BEGIN SUPPLIED PASSAGE

Harrington started biochemical protein surveys (two-dimensional electrophoresis) of cerebrospinal fluid to find molecular measures of brain dysfunction with the support of his mentor at the Institute of Neurological Sciences in Glasgow, Professor J.A. Simpson. He was offered a position at NIH in Bethesda to continue this work, which surveyed >2,000 protein “spots” that could be quantified and assessed qualitatively. Dr. Harrington found changes with gender, age, and every disorder studied. The most clinically useful result of this research was that he discovered acidic, 30,000 molecular weight proteins in 1986 that were diagnostic for Creutzfeldt-Jakob disease. Dr. Harrington sequenced the CJD biomarker in 1996, the 14-3-3 gamma protein, which became the first clinically useful biomarker discovered by the proteomics approach. This test is still a useful clinical tool to diagnosis prion disease.

END SUPPLIED PASSAGE
BEGIN RAW DATA

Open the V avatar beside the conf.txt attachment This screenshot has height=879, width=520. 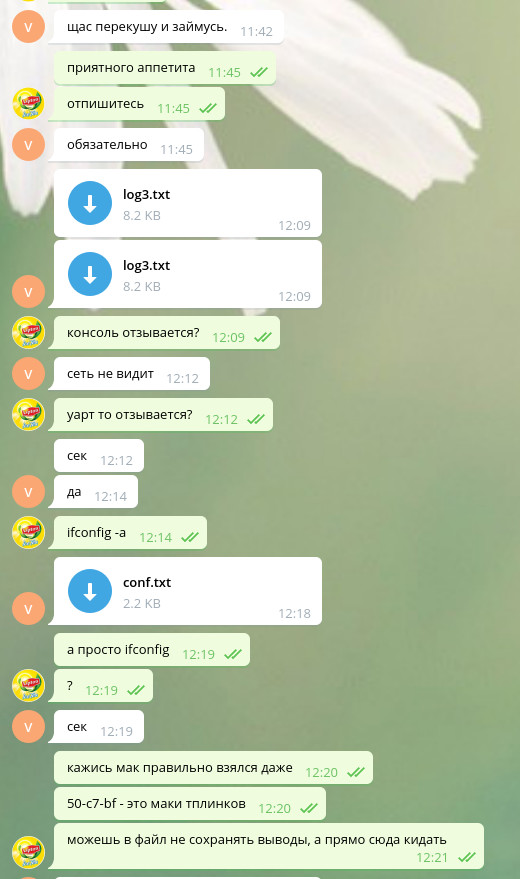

END RAW DATA

* [PROBLEM A]: In the passage about Harrington's cerebrospinal fluid research, do these statements agree with the text? (i) Harrington's mentor in Glasgow was Professor J.A. Simpson. (ii) Harrington sequenced the CJD biomarker in 1986. (iii) Harrington found no changes with age. For each, answer yes or no and quote the words from the text that decide it.
* [PROBLEM B]: Write the next part of the passage about Harrington's cerebrospinal fluid research, starting after its last sentence.

* [EXERCISE OUTPUT A]:
(i) Yes: "with the support of his mentor at the Institute of Neurological Sciences in Glasgow, Professor J.A. Simpson"
(ii) No: "Dr. Harrington sequenced the CJD biomarker in 1996"
(iii) No: "Dr. Harrington found changes with gender, age, and every disorder studied."

* [EXERCISE OUTPUT B]:
The development in analytical tools, especially mass spectrometry and the human genome, opened up the possibility of more detailed definition of brain disease, for which Dr. Harrington joined HMRI to recruit research study participants prospectively from the local community. He discovered a new mechanism for migraine based on altered regulation of brain sodium. He is now exploring methods to correct the sodium disturbance in a rodent migraine model with his colleagues Dr.’s Arakaki, Fonteh, and Gross at HMRI.
Between 2000 and 2006, Dr. Harrington, Dr. Fonteh, and colleagues had sequenced over 6,000 different proteins in CSF, and found that one-quarter of them were integral membrane proteins. What membranes? Using differential ultracentrifugation, he found many heterogeneous membranous structures between 30 and 300 nanometers in diameter. These nanoparticles include synaptic vesicles, large dense core vesicles, and many other blobs, that we defined by transmission electron microscopy, immuno-EM, Western blotting, and mass spectrometry. We also found some nanoblobs had functionally active enzymes, including cyclooxygenases a and b. This was the first report to demonstrate and define nanoparticles in CSF. This work has opened up studies to investigate the physiological roles of these previously unknown particles as well as how they inform on disease.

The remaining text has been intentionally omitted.